Phase 7 — Vendor-neutral metrics¶

aiokpl emits semantic events. The destination — CloudWatch, OpenTelemetry, Datadog, or none — is a pluggable sink. The library itself knows nothing about any vendor: it builds rolling-window aggregates and hands them to the sink you plug in.

Design¶

stages.put("UserRecordsPut", 1.0, stream=...)
        │
        ▼
MetricsManager  ── rolling 60 s windows per (name, dims)
        │
        ▼  every upload_interval_ms
   sink.export([MetricSnapshot, ...])
        │
        ▼
   CloudWatch / OTLP / Prometheus / Datadog / your own backend

A sink is anything that satisfies the MetricsSink Protocol:

from aiokpl.sinks import MetricSnapshot, MetricsSink

class MyBackend:
    async def export(self, snapshots):
        for s in snapshots:
            ...

    async def __aenter__(self): return self
    async def __aexit__(self, *exc): ...

If your sink wants per-event resolution (not just aggregated snapshots), implement EventfulMetricsSink too: MetricsManager will call sink.record(event) synchronously inside MetricsManager.put. Note that record must be sync — async work belongs in export.

Toggle¶

from aiokpl import Config, MetricsLevel, Producer
from aiokpl.sinks import InMemorySink

cfg = Config(
    region="us-east-1",
    metrics_level=MetricsLevel.DETAILED,
    metrics_sink=InMemorySink(),         # or any MetricsSink
    metrics_upload_interval_ms=60_000,
)
async with Producer(cfg) as producer:
    ...

metrics_sink=None (the default) uses NullSink: zero overhead, no network, no allocations.

Levels¶

Level	Dimensions kept	Use case
`NONE`	n/a (no-op)	Default. Zero overhead.
`SUMMARY`	`stream`	Coarse dashboards, low cardinality.
`DETAILED`	`stream`, `shard`, `error_code`	Per-shard alerting.

First-party sinks¶

Off (default)CloudWatchOpenTelemetryDatadog

cfg = Config(region="us-east-1")   # metrics_sink defaults to None → NullSink

from aiokpl.sinks import CloudWatchSink

cfg = Config(
    region="us-east-1",
    metrics_level=MetricsLevel.DETAILED,
    metrics_sink=CloudWatchSink(
        region="us-east-1",
        namespace="my-app/aiokpl",
    ),
)

Bundled because aiobotocore is already a runtime dep (Kinesis client). Dimension translation: stream → StreamName, shard → ShardId, error_code → ErrorCode. Snapshots upload as StatisticValues payloads, chunked at the 1000-entry CloudWatch limit.

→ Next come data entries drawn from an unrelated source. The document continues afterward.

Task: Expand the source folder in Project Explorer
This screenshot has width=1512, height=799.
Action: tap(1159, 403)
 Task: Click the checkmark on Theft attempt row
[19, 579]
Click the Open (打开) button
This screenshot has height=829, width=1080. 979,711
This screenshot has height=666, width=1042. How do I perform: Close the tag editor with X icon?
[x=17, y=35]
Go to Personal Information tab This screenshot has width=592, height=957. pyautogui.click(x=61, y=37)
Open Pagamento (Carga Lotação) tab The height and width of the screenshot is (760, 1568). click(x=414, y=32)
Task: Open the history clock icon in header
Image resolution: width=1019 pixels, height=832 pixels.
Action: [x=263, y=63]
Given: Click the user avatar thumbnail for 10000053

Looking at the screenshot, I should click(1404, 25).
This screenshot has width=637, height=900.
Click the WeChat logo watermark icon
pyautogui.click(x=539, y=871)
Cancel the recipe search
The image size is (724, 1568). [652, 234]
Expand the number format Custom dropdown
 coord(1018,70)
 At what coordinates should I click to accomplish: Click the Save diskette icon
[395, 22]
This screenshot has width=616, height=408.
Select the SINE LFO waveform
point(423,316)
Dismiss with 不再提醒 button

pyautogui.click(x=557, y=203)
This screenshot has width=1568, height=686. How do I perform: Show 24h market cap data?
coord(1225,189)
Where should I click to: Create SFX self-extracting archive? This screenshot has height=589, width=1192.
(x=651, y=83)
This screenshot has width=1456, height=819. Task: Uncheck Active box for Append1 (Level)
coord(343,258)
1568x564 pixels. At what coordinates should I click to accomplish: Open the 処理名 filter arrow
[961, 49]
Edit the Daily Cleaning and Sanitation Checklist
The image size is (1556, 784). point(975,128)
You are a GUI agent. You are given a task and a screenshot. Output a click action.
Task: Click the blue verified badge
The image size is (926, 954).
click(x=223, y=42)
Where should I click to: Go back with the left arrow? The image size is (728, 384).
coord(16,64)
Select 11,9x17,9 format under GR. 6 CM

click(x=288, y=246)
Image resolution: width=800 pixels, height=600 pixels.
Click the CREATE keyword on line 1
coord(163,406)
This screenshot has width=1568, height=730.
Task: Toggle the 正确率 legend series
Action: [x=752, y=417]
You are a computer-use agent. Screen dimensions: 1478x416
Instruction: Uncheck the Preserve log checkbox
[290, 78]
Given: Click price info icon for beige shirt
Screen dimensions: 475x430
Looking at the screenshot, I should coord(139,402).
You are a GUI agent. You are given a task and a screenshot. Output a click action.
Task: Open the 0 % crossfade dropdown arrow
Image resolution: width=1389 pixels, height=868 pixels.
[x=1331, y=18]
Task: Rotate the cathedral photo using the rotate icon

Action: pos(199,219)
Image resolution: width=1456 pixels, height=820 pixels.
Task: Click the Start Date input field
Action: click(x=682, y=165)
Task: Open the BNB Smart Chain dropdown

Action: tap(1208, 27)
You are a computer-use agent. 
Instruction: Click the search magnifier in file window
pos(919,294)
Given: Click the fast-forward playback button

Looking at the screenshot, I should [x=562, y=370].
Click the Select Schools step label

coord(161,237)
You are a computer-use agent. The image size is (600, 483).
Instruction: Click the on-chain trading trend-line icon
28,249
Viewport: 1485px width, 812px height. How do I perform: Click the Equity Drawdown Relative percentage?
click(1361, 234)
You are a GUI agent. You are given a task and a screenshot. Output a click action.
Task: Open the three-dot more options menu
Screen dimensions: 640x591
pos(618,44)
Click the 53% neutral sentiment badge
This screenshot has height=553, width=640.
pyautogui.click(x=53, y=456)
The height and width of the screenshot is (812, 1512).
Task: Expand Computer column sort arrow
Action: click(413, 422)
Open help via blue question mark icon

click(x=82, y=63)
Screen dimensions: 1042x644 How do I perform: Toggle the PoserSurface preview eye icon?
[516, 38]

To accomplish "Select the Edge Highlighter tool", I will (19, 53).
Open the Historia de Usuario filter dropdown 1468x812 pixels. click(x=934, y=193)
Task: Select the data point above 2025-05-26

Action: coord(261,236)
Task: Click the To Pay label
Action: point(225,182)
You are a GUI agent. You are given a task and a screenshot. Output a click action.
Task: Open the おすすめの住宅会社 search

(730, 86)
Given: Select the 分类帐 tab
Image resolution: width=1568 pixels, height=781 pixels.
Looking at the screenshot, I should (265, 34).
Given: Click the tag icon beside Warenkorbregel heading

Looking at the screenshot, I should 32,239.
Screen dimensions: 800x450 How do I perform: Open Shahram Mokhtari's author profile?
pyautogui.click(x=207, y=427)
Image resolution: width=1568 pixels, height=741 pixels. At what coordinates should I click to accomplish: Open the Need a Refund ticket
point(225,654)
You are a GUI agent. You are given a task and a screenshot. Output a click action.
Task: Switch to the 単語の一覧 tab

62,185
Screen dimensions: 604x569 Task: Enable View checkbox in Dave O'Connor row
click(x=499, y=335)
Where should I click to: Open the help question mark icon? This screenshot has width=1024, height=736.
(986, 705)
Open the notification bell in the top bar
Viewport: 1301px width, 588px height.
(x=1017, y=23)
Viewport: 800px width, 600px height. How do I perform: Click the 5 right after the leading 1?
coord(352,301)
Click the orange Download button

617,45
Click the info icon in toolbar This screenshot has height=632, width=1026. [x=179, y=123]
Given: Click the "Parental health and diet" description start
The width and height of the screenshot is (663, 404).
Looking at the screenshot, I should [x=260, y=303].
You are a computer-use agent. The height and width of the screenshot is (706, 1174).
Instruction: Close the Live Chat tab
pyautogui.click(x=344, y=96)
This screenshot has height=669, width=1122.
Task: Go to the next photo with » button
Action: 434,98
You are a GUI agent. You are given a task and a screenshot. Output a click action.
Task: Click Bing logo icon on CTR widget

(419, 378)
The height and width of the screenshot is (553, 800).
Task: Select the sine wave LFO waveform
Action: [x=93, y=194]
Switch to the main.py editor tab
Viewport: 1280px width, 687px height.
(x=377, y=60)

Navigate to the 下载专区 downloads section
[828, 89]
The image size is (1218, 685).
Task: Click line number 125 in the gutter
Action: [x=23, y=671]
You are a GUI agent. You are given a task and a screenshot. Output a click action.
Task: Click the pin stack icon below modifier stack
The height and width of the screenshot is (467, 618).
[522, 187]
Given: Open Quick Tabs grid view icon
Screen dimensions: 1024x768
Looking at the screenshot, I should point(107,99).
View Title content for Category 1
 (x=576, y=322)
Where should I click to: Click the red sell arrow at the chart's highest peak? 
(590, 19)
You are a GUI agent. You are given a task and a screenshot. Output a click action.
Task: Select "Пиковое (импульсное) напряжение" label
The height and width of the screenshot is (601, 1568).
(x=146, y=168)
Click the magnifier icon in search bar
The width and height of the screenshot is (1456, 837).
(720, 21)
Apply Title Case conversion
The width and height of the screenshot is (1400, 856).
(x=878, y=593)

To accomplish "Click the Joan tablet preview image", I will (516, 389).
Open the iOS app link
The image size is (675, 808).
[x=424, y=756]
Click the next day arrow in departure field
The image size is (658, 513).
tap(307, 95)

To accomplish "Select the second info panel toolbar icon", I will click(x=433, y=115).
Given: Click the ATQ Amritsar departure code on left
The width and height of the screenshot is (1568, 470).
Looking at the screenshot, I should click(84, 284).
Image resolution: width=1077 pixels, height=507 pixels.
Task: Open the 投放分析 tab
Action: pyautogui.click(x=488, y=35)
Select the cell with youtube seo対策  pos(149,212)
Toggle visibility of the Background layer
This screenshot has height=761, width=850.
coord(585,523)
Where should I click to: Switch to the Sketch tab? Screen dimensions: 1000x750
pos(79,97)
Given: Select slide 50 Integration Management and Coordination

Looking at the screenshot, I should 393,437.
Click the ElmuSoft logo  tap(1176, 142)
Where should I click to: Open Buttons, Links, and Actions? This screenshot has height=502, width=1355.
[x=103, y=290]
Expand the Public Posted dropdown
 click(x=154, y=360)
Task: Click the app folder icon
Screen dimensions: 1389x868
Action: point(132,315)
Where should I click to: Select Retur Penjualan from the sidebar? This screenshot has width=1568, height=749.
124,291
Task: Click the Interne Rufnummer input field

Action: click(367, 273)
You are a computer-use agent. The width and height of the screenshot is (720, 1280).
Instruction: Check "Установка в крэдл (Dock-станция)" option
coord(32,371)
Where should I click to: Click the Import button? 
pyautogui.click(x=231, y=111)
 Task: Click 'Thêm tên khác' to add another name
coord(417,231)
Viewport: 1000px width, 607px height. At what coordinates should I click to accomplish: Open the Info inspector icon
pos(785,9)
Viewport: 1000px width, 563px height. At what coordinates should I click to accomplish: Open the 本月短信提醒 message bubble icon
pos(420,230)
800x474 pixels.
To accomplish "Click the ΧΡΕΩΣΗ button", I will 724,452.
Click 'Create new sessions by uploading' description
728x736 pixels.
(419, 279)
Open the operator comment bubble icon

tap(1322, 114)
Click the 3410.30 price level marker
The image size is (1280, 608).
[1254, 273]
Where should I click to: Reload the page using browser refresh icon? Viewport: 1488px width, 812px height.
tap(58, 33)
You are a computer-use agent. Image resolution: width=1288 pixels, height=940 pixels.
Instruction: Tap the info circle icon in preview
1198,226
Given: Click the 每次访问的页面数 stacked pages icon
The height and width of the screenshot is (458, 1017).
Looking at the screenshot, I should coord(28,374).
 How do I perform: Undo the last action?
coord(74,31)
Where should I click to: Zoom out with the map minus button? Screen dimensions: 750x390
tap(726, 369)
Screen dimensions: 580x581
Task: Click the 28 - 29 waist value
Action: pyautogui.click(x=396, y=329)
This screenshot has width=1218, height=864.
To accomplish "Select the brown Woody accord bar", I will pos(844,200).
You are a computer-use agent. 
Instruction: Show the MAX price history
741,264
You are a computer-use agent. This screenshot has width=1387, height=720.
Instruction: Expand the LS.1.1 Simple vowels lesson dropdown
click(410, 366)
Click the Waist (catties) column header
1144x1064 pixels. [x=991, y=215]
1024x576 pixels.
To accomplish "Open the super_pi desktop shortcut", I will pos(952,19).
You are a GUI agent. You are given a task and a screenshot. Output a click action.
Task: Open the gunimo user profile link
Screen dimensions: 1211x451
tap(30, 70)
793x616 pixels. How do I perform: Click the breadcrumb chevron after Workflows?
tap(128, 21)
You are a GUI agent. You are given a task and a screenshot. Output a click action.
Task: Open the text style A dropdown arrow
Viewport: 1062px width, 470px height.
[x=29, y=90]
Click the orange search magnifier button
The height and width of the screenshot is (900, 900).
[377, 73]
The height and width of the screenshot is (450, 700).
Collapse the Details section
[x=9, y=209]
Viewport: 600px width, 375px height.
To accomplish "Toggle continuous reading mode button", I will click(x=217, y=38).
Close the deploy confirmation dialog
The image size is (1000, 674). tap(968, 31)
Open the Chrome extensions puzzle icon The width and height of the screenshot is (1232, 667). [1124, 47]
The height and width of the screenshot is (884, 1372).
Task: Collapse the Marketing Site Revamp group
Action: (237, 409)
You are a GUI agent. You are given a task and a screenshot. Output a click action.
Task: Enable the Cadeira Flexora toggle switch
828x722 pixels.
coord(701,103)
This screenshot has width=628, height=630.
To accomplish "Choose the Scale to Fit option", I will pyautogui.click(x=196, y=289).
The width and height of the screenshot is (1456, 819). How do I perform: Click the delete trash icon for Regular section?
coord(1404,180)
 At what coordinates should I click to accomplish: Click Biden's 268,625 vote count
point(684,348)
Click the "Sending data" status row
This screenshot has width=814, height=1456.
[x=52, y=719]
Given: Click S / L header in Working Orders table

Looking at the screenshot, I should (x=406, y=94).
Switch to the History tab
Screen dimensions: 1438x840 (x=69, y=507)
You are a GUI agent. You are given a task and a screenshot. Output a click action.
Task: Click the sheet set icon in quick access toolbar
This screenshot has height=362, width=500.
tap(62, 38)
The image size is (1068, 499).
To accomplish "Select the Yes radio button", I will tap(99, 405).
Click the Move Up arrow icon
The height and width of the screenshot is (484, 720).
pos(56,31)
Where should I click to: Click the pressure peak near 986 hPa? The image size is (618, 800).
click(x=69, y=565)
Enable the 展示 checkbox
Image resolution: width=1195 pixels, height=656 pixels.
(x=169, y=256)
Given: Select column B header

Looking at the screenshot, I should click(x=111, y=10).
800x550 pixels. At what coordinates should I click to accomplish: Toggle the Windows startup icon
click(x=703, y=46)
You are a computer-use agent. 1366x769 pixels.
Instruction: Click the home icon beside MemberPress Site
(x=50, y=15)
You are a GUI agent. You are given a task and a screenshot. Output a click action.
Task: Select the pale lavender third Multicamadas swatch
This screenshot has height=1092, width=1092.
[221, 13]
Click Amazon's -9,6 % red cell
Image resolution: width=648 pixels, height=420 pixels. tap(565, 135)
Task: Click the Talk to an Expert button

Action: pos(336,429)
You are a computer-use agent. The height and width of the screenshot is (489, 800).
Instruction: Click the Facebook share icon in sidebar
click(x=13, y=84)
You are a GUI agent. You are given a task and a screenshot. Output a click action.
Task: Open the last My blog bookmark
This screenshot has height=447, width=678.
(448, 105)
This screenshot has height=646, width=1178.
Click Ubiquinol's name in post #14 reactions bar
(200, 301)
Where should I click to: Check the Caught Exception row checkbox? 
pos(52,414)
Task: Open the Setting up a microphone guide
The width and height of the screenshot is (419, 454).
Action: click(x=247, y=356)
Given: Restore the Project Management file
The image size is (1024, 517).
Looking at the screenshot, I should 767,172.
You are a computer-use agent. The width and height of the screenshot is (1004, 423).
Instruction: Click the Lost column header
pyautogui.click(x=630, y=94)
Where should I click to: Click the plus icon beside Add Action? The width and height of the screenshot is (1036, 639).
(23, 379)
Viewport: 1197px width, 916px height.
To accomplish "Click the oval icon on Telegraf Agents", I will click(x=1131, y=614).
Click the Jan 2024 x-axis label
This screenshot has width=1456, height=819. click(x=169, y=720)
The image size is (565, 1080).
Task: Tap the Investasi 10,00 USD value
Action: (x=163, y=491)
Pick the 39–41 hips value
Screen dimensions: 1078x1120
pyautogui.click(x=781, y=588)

Install: pip install 'aiokpl[otel]'

from opentelemetry import metrics as otel_metrics
from opentelemetry.sdk.metrics import MeterProvider
from opentelemetry.sdk.metrics.export import PeriodicExportingMetricReader
from opentelemetry.exporter.otlp.proto.grpc.metric_exporter import OTLPMetricExporter

reader = PeriodicExportingMetricReader(OTLPMetricExporter())
otel_metrics.set_meter_provider(MeterProvider(metric_readers=[reader]))

from aiokpl.sinks.opentelemetry import OpenTelemetrySink

cfg = Config(
    region="us-east-1",
    metrics_level=MetricsLevel.DETAILED,
    metrics_sink=OpenTelemetrySink(instrument_prefix="aiokpl."),
)

Recommended path for new deployments — it brings the full exporter ecosystem (Prometheus, OTLP collector, Honeycomb, Grafana, …).

Install: pip install 'aiokpl[datadog]'. Set DD_API_KEY / DD_APP_KEY in the environment, or pass them explicitly.

from aiokpl.sinks.datadog import DatadogSink

cfg = Config(
    region="us-east-1",
    metrics_level=MetricsLevel.DETAILED,
    metrics_sink=DatadogSink(site="datadoghq.com", metric_prefix="aiokpl."),
)

Counts go to the count API, distributions to submit_distribution_points, gauges to gauge.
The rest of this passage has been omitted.